Researchers surveyed more than 7,000 surgeons and found that nearly one in four were in the midst of litigation. Surgeons involved in a recent lawsuit were more likely to suffer from depression and burnout, including feelings of emotional exhaustion and detachment, a low sense of accomplishment and even thoughts of suicide.
“Malpractice is at the top of the list of major stressors for most physicians,” said Dr. Charles M. Balch, the lead author and a professor of surgery at the University of Texas Southwestern Medical Center in Dallas. “It’s right up there with financial distress, serious work-home conflicts and life-and-death circumstances.”
Other studies estimate that, depending on the specialty, anywhere from 75 percent to 99 percent of practicing doctors will over the course of a lifetime be threatened with a lawsuit. “We are not talking about some small subset of physicians who are vulnerable because they are weak,” said Dr.

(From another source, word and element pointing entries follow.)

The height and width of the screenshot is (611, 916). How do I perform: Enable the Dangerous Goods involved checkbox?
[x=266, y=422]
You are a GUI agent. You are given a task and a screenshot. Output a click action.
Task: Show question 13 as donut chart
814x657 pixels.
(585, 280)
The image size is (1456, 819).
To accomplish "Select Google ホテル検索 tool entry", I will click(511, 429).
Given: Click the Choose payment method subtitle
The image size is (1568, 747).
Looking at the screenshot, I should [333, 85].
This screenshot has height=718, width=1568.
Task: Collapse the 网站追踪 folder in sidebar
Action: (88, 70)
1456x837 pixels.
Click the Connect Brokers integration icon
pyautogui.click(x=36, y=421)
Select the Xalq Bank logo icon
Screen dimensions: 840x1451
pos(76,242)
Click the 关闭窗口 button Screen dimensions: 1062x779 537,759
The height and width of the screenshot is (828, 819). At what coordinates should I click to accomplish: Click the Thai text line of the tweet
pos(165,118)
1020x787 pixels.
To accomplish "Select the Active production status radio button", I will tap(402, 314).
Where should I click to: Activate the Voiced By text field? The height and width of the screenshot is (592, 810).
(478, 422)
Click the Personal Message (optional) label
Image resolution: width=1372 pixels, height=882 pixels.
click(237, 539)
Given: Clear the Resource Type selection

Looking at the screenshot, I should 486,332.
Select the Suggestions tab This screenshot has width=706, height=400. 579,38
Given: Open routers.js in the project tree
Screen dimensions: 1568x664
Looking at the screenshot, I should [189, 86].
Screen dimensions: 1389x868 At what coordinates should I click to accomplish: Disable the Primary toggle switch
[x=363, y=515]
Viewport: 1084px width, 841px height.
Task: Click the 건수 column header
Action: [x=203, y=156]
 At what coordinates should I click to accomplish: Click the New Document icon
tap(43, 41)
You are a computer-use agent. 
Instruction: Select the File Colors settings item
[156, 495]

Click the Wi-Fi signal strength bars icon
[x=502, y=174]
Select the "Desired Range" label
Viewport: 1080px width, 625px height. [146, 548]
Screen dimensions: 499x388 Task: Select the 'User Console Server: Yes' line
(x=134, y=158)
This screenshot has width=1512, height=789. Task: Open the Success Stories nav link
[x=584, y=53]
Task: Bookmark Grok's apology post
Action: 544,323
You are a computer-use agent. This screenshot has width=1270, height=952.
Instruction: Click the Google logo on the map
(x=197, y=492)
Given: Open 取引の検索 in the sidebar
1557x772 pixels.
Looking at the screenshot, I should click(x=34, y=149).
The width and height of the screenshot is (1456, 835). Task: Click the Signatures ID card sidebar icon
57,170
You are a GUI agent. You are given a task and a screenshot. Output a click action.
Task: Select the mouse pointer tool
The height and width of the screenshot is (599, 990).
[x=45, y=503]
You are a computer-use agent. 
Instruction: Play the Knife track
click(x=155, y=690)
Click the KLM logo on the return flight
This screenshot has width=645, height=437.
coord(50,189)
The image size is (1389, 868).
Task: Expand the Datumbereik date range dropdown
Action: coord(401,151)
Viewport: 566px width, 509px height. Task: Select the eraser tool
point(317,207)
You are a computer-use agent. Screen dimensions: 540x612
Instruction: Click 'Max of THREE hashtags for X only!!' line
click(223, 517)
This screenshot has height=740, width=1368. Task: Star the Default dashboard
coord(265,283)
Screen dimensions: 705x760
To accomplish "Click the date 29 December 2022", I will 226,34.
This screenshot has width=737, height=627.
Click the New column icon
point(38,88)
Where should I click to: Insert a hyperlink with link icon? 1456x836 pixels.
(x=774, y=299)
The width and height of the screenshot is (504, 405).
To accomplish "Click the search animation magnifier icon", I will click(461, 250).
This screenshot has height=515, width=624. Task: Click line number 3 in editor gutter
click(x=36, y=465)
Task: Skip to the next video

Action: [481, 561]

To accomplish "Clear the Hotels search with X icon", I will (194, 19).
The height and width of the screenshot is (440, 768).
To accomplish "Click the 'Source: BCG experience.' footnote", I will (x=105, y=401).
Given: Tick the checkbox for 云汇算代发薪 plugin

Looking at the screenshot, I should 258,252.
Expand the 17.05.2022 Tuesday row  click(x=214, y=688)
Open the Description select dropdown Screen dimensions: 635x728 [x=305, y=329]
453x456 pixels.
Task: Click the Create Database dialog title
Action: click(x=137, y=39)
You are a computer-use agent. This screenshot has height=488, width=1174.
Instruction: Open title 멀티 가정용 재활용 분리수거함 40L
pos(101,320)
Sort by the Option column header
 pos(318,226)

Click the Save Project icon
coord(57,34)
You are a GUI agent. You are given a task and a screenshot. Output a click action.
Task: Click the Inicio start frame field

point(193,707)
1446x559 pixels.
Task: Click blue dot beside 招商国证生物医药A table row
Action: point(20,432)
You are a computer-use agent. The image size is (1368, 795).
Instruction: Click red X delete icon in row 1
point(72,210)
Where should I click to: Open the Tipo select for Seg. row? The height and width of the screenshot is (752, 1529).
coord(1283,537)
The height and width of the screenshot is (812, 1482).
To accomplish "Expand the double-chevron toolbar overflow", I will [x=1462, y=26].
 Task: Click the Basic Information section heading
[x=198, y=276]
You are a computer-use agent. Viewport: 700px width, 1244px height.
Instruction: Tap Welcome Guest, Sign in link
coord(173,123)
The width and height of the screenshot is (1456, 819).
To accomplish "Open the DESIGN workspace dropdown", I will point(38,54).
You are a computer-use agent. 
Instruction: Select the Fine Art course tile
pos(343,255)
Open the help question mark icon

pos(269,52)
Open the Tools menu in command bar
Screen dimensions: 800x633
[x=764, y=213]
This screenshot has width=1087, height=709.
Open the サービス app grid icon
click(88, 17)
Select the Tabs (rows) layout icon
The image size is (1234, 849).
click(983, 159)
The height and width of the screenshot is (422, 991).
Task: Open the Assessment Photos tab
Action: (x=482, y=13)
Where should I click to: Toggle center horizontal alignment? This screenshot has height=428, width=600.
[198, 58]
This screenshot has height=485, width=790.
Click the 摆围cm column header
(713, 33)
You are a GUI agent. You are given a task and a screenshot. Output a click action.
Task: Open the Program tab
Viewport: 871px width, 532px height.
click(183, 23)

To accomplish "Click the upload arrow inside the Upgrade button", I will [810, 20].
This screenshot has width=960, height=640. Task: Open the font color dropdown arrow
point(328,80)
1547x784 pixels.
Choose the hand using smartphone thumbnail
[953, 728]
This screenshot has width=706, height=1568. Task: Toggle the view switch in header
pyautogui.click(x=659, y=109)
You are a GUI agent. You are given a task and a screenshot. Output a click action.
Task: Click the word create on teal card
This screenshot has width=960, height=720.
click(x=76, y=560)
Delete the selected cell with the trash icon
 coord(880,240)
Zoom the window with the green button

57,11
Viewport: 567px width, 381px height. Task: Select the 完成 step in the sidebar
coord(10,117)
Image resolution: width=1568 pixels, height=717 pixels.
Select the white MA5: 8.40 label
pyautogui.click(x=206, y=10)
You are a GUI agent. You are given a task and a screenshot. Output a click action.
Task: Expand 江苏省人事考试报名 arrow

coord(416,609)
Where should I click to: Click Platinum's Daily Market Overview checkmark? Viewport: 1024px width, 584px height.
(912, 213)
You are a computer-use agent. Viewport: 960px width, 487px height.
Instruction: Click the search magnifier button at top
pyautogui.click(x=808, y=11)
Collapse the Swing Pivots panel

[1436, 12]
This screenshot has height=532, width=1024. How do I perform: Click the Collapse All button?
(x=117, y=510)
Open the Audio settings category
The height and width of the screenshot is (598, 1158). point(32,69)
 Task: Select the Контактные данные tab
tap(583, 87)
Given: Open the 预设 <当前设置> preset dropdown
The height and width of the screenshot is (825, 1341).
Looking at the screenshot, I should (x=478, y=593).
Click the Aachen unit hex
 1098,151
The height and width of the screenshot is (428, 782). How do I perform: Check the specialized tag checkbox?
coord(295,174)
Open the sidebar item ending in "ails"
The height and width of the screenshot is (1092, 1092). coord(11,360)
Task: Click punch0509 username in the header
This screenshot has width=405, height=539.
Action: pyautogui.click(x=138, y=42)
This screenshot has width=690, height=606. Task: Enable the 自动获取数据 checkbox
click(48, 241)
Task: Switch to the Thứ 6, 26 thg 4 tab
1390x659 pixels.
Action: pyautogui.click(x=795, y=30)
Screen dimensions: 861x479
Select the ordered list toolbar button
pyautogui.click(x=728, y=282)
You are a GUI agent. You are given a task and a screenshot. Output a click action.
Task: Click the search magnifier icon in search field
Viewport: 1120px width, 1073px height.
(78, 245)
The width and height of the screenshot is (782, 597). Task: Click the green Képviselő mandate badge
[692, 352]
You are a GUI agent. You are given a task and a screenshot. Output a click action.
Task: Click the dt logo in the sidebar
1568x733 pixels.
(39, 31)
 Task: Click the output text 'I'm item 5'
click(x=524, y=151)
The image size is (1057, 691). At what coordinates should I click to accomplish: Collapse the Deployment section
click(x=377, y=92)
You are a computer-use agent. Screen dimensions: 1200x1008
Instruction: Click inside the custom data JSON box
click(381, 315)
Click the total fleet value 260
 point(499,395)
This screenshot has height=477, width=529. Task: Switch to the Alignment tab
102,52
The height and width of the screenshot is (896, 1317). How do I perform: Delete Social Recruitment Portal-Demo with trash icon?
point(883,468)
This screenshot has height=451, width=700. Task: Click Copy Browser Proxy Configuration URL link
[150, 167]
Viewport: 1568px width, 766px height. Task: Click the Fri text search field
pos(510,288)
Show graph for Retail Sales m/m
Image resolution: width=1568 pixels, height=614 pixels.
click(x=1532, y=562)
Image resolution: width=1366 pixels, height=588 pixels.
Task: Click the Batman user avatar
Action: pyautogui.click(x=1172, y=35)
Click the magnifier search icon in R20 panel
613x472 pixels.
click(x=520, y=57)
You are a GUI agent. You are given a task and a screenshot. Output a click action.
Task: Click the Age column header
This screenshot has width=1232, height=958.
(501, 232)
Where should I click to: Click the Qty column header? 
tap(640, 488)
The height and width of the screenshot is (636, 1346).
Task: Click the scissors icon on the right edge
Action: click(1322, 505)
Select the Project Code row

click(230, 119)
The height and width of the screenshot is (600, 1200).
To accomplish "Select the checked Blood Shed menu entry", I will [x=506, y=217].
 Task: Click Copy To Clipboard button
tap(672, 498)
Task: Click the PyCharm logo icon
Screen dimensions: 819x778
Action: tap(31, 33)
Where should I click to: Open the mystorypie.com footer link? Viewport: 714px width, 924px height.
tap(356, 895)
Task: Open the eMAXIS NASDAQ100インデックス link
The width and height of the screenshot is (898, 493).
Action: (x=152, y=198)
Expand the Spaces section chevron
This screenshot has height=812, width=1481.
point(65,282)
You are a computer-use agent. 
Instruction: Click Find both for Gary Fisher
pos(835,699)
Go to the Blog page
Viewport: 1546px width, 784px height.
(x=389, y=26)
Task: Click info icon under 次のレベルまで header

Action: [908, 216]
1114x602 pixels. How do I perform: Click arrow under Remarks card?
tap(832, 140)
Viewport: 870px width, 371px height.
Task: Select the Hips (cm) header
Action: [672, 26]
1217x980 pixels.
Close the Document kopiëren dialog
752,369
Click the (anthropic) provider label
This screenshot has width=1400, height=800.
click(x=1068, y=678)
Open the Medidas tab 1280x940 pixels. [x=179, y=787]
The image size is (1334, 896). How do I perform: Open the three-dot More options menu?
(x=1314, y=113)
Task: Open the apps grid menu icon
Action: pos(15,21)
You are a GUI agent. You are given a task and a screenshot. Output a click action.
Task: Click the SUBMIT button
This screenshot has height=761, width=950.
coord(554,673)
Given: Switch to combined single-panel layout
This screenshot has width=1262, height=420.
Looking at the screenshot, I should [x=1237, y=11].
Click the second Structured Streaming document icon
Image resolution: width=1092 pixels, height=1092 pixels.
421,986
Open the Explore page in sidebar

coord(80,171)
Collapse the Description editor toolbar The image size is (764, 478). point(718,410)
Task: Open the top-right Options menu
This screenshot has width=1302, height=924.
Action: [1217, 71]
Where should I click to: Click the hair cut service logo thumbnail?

Tait D. Shanafelt, a co-author and associate professor of medicine at the Mayo Clinic in Rochester, Minn. “Malpractice affects a wide swath of our colleagues and their patients.”
Doctors who have been sued may end up practicing defensive medicine, ordering unnecessary tests and medications or refusing to treat patients with more complex illnesses altogether as a safeguard against future litigation. Those same doctors can also become burned out, which can lead to even more errors, and more malpractice claims.
“Burnout may be what reinforces the connections between malpractice, defensive medicine and poor-quality care,” said Amitabh Chandra, a professor of public policy at the Harvard Kennedy School of Government and an economist who has written extensively on medical malpractice.
The study authors propose that one way to disrupt the negative cycle is to improve communication between patients and doctors, so that patients are aware of the risks that can occur despite a doctor’s best efforts. Another important step is instituting programs that continue those conversations even after an error occurs. “We need supportive work environments and more programs that allow doctors and patients to resolve issues directly,” Dr. Balch said.
But change will require looking at malpractice reform in a new way, one that gives weight not just to the economic costs but to the ways reform might affect how patients and doctors interact.
“Ultimately we are dealing with doctors who are working under enormous pressures,” Dr. Chandra said. “For them, the emotional costs are colossal.”